De acordo com um levantamento feito pela Center for Responsive Politics (CRP) em 2012, o lobby nos Estados Unidos movimenta cerca de US$ 3,3 bilhões, equivalente a R$ 6,6 bilhões. O estudo aponta também que, no mesmo ano, o país tinha 12,4 mil pessoas registradas como lobistas junto ao Congresso.
“Quando você proíbe uma atividade, a tendência é que ela seja feita de forma camuflada, o que facilita a corrupção. Acredito que a melhor forma seria que adotássemos uma legislação parecida com a dos Estados Unidos, no sentido de que esses escritórios de lobby teriam que se registrar”, trazendo mais transparência e controle para a atividade, afirma Cássio Casagrande, professor de Direito Constitucional e procurador do Ministério Público do Trabalho no Rio de Janeiro.
“É importante a regulamentação para trazer ‘enforcement da legislação’, que é garantir que a lei seja cumprida. Também é importante para combater a corrupção, mas para além disso, para organizar o setor, que hoje está extremamente pujante. Também, para que a gente tenha um curso profissionalizante, uma estrutura básica de carreira”, diz Venuto.
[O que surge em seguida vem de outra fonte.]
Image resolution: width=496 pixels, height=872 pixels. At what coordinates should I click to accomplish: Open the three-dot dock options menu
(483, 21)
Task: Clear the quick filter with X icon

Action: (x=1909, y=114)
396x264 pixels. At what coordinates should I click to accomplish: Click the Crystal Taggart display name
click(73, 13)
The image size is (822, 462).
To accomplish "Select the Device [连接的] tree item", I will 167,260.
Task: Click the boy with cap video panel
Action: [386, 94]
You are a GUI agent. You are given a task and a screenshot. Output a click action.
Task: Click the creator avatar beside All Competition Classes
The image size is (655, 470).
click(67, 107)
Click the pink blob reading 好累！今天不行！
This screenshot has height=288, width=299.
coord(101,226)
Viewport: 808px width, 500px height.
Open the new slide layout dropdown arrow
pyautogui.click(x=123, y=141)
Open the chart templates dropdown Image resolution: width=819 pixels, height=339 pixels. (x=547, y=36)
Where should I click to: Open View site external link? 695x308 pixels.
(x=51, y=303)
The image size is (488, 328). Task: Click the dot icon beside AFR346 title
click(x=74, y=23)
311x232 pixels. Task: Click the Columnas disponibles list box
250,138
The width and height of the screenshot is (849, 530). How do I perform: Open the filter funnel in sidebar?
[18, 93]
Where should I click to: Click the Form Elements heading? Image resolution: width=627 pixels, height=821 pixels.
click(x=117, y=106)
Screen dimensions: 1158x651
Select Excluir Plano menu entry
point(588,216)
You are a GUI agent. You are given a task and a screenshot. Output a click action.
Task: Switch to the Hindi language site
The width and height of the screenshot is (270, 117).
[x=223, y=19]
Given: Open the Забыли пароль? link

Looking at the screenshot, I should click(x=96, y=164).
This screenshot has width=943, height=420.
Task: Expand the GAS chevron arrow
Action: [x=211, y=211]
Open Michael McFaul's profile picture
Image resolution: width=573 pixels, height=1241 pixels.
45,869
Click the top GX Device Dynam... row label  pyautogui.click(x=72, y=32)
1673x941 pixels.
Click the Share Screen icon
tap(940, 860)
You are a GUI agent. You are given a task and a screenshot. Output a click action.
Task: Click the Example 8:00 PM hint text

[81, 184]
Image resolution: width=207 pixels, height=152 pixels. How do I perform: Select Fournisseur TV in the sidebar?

No Brasil, há uma discussão na Câmara dos Deputados, com o Projeto de Lei (PL) 1202, de 2007, de autoria do deputado federal Carlos Zarattini (PT-SP), que propõe a regulamentação da atividade de lobby. A proposta obriga profissionais da área a se cadastrarem, vedando a possibilidade de contratação pública de um lobista para atuar e influenciar decisões dentro do Poder público. Pelo projeto, eles também deverão encaminhar anualmente uma descrição de suas atividades, a natureza as matérias de seu interesse e todos os gastos relativos ao exercício. Desde 2019, o PL aguarda deliberação do Plenário da casa legislativa.